Colombia: Is War Really More Popular than Peace?

Cross-posted with Public Diplomacy Musings

In an interview with Germany’s Der Spiegel magazine last spring, Colombian President Juan Manuel Santos lamented that his “rivals have been quite effective in sowing the seeds of skepticism around the peace process” that is currently underway between the Colombian government and the FARC rebels. “Waging war is much more popular than negotiating,” Santos said. 

However, according to a recent survey, only 28 percent of Colombians believe that the best solution to the conflict lies in a purely military defeat of the rebels. The rest believe the end of the conflict should come through a negotiated resolution (41 percent) or a unilateral disarmament by the FARC (30 percent). Despite the relative lack of support for the former option, these hard-liners played a prominent role in Colombia’s most recent presidential election, nearly costing the incumbent Juan Manuel Santos a second term in office.

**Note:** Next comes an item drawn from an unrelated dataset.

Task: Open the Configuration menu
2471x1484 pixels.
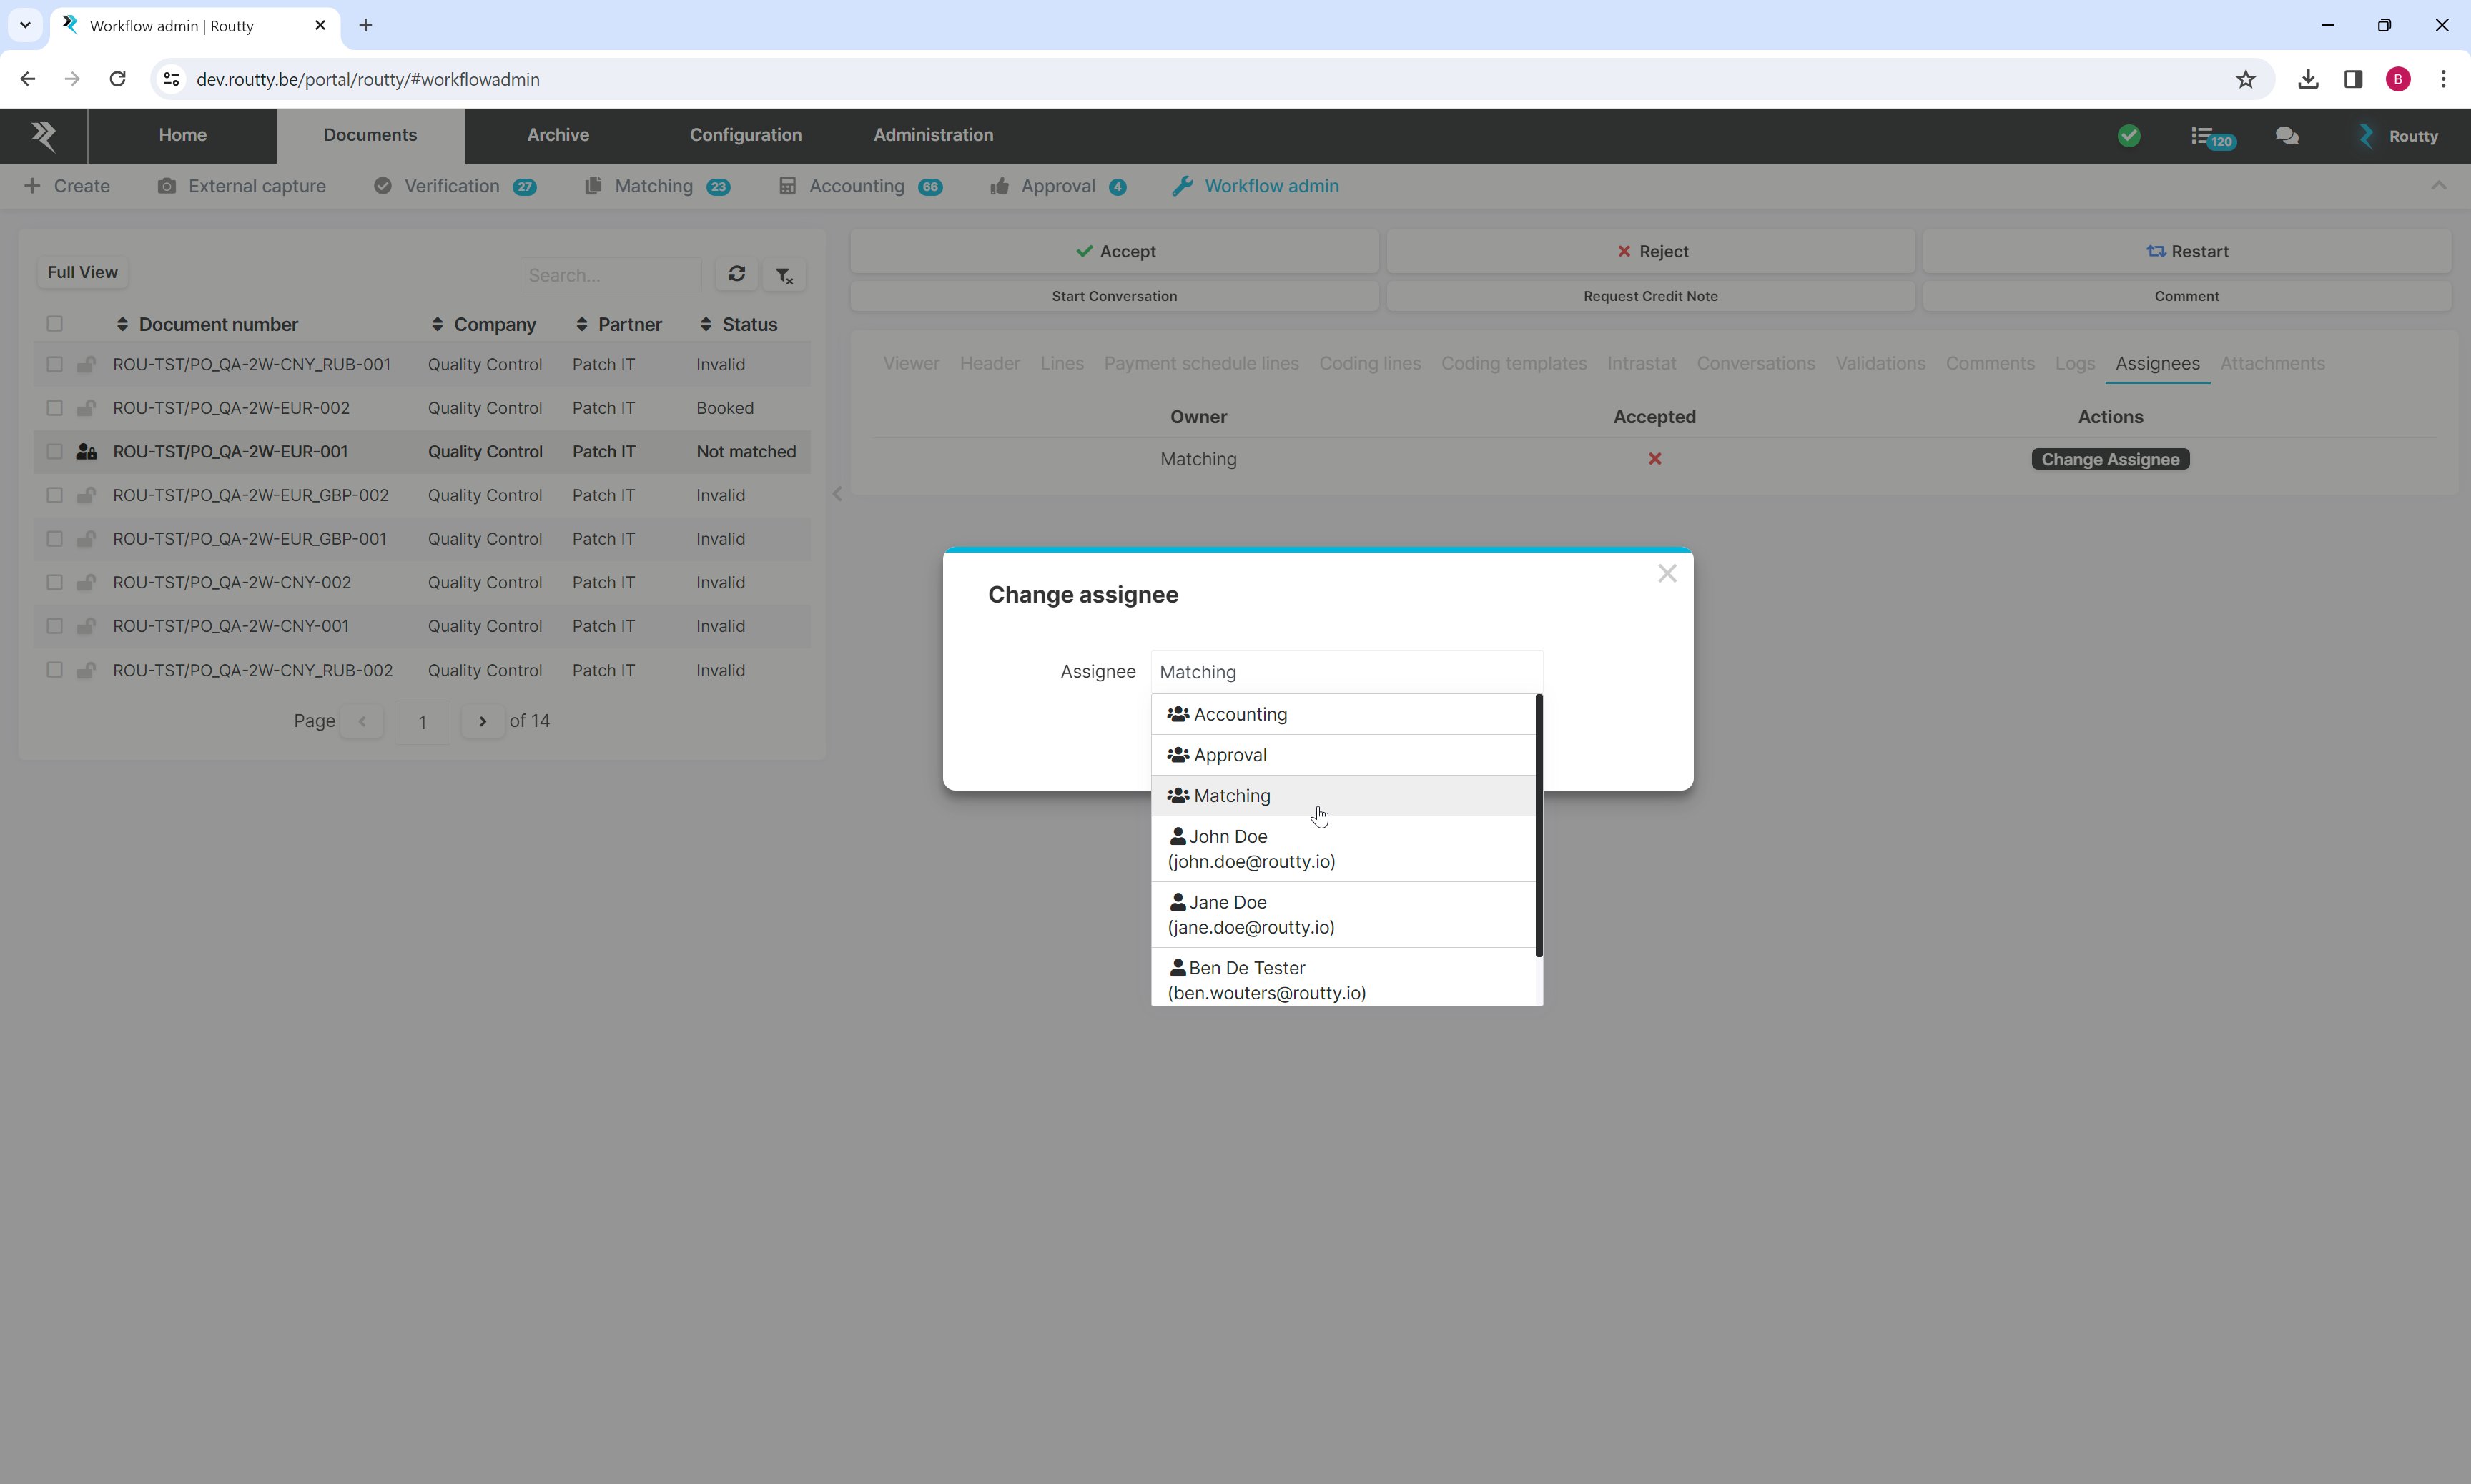Action: (745, 135)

Former president and current Senator Álvaro Uribe, along with his right-wing Democratic Center (CD) party colleagues, have been among the most outspoken opponents of the peace process, viewing it as a negotiation with terrorists. In addition, they have long claimed that they are victims of political persecution by the moderate ruling government, and have implied that the peace process is an underhanded effort to bring the far-left FARC members into the mainstream political sphere in order to increase the representation of leftists in congress.

Adding weight to (and at the same time casting doubt upon) their claims is the fact that the former head of the country’s intelligence service under Uribe has been charged with spying on Uribe’s political opponents while he was president, and Uribe himself is being investigated for his connection to a mass murder carried out by paramilitaries in Antioquia in 1997 while he was governor of that state.

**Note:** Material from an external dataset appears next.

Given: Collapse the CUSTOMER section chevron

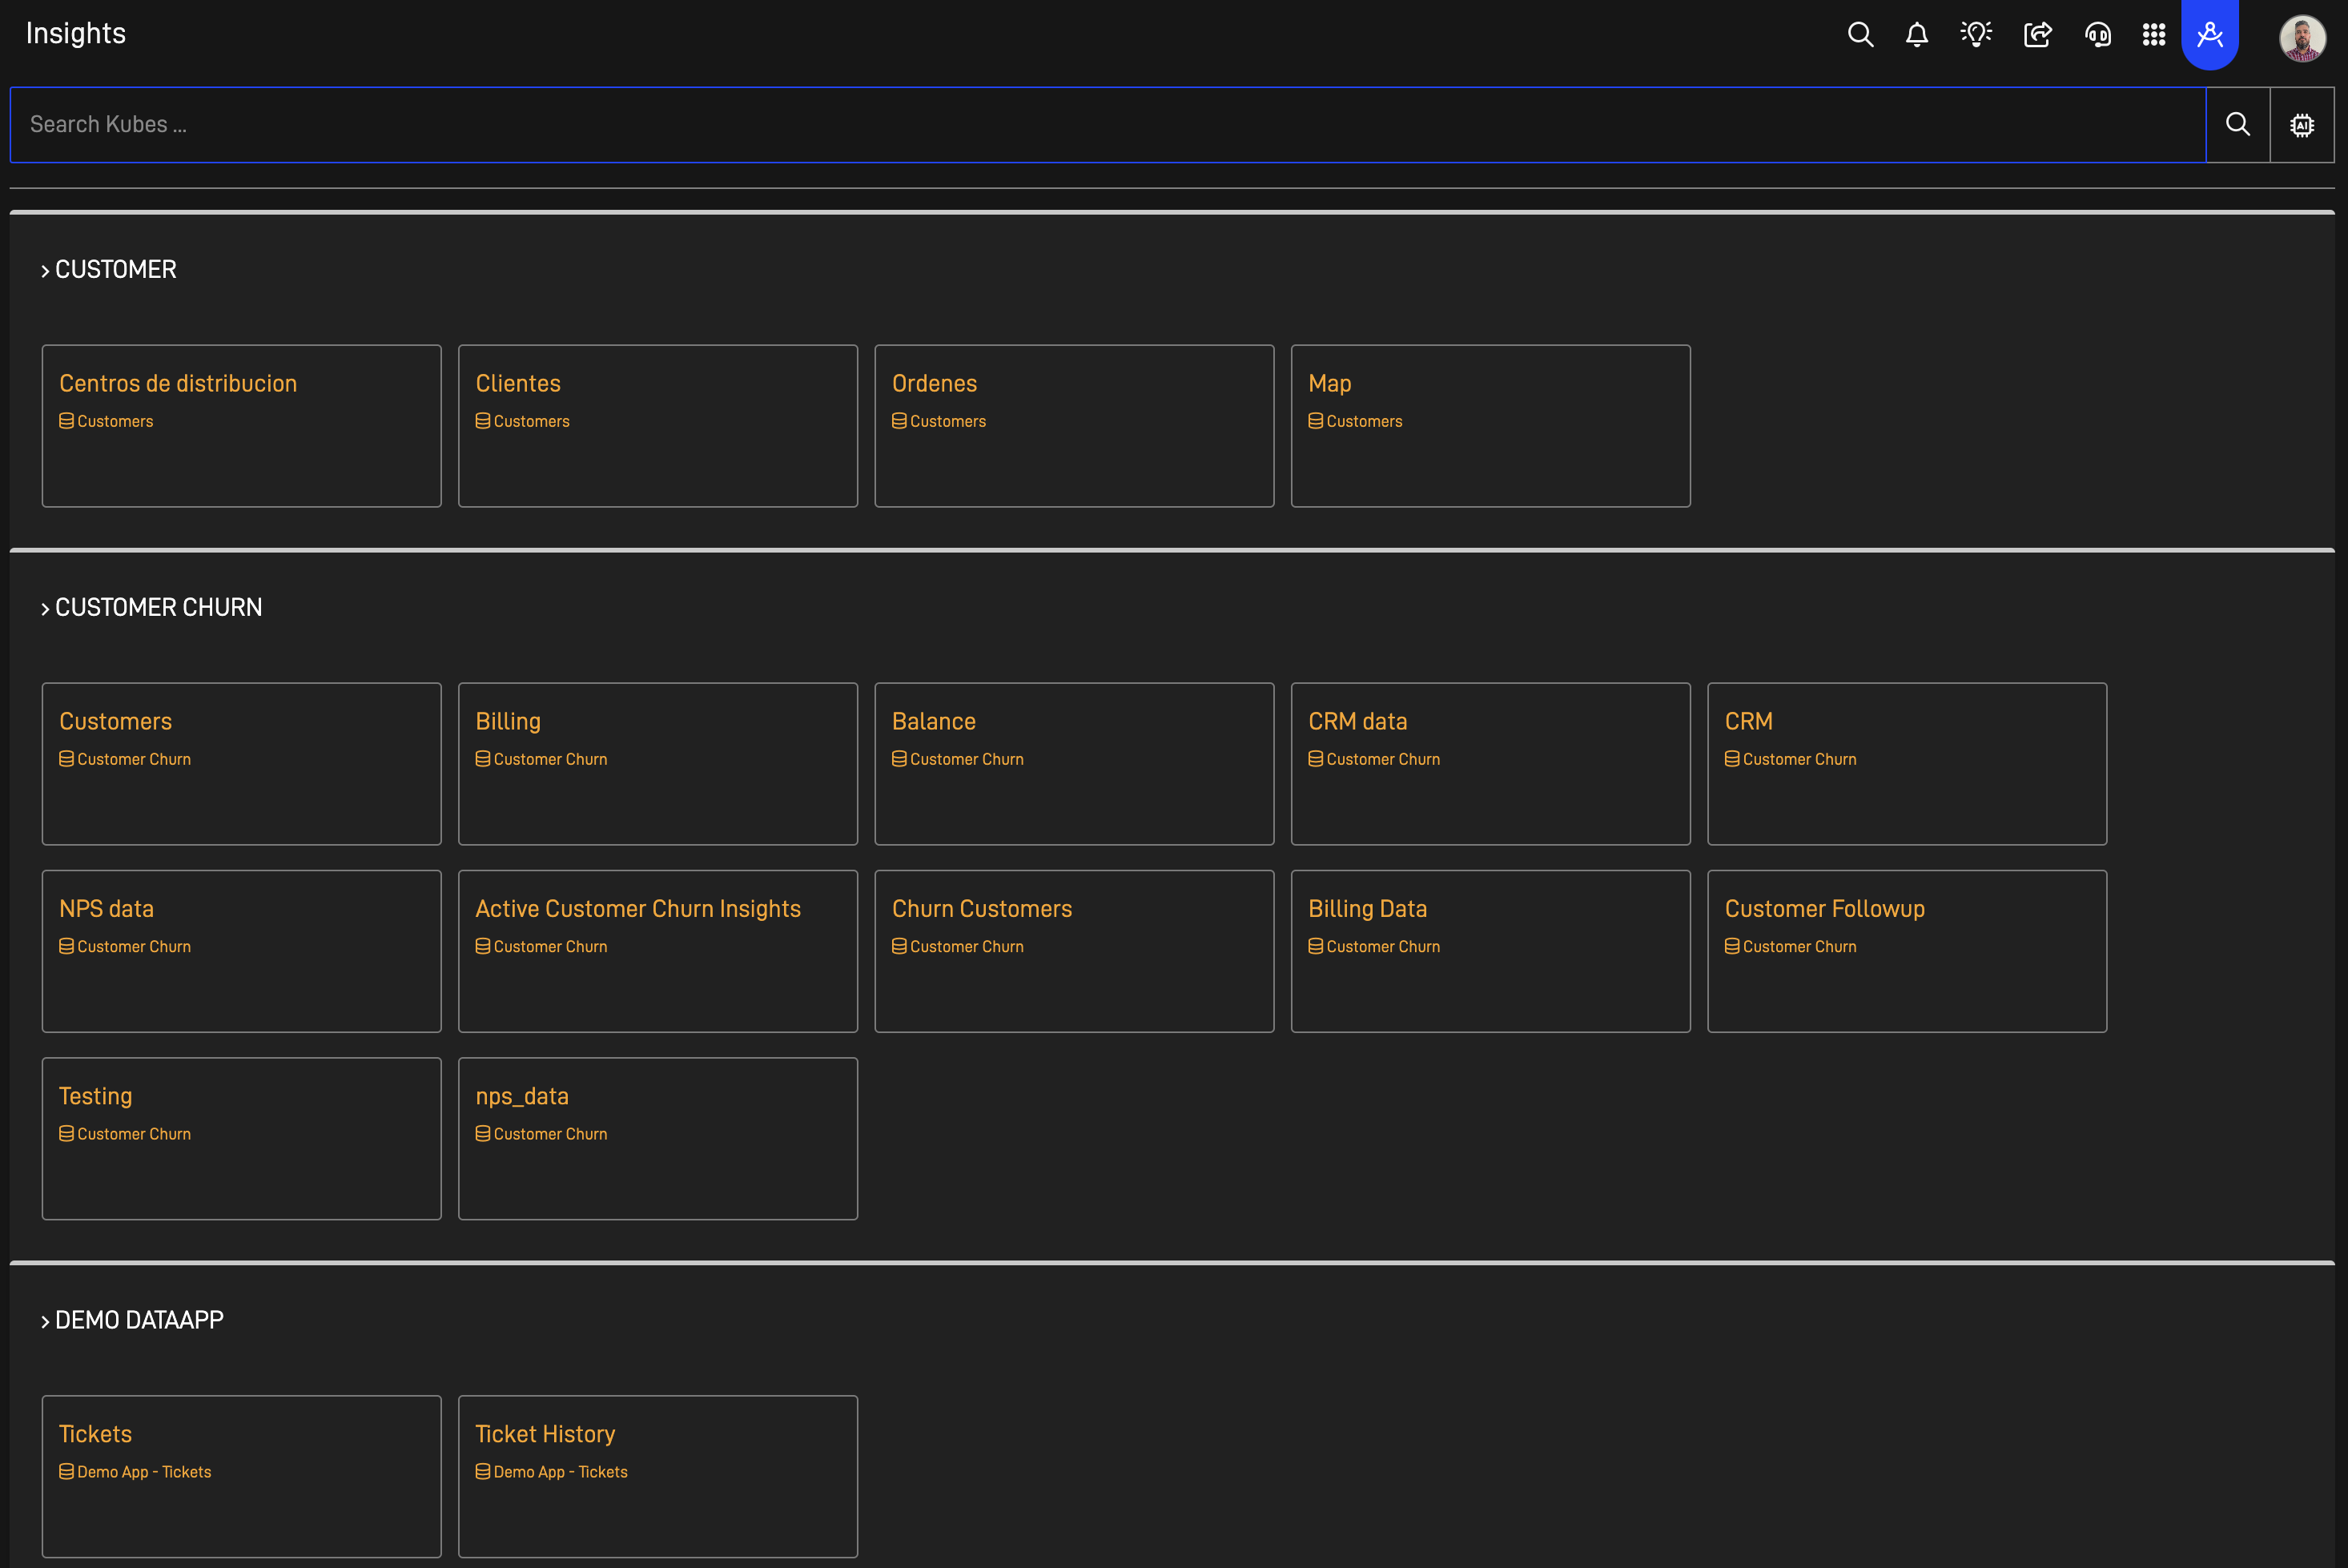Looking at the screenshot, I should (45, 271).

However, Uribe has another problem. Almost everybody except he and his cohort support the peace process. The UN, the OAS, the U.S., the pope, and the vast majority of Colombia’s citizens support a definitive end to the half-century old conflict. The major sticking point is not the negotiations themselves, but rather the structure of the final agreement that they could bring about.

Uribe, whose father was killed by the FARC in a botched kidnapping attempt in 1983, has been making his case against the peace talks to the Colombian and international public for years. But despite his status as former head of state, a current senator and one of the country’s most popular political figures – not to mention his 3.5 million Twitter followers – Uribe’s anti-peace message has by all appearances failed to persuade anyone who didn’t already agree with his stance.

As I mentioned in my first post on this blog, “Good policies are easily sold. On the other hand, selling bad policies or ameliorating the damage they cause to diplomatic relations, seems to be the main concern of public diplomacy.”

Uribe’s public diplomacy campaign against the peace negotiations isn’t exactly well-thought out – in fact, it seems to be largely in the service of his own political career and those of his allies – but when compared with the Santos government’s similarly weak and discombobulated messaging about the talks, it points to my earlier conclusion that good policies (like the peace talks) almost sell themselves.

Uribe and a gaggle of CD politicians are currently attempting to travel to the U.S. and meet with American officials to make their case, but if Uribe hopes to derail the peace talks and plunge the country into what President Santos predicted could be “another 20, 30 or 40 years of war,” he’ll have to seriously step up his public diplomacy game at home first.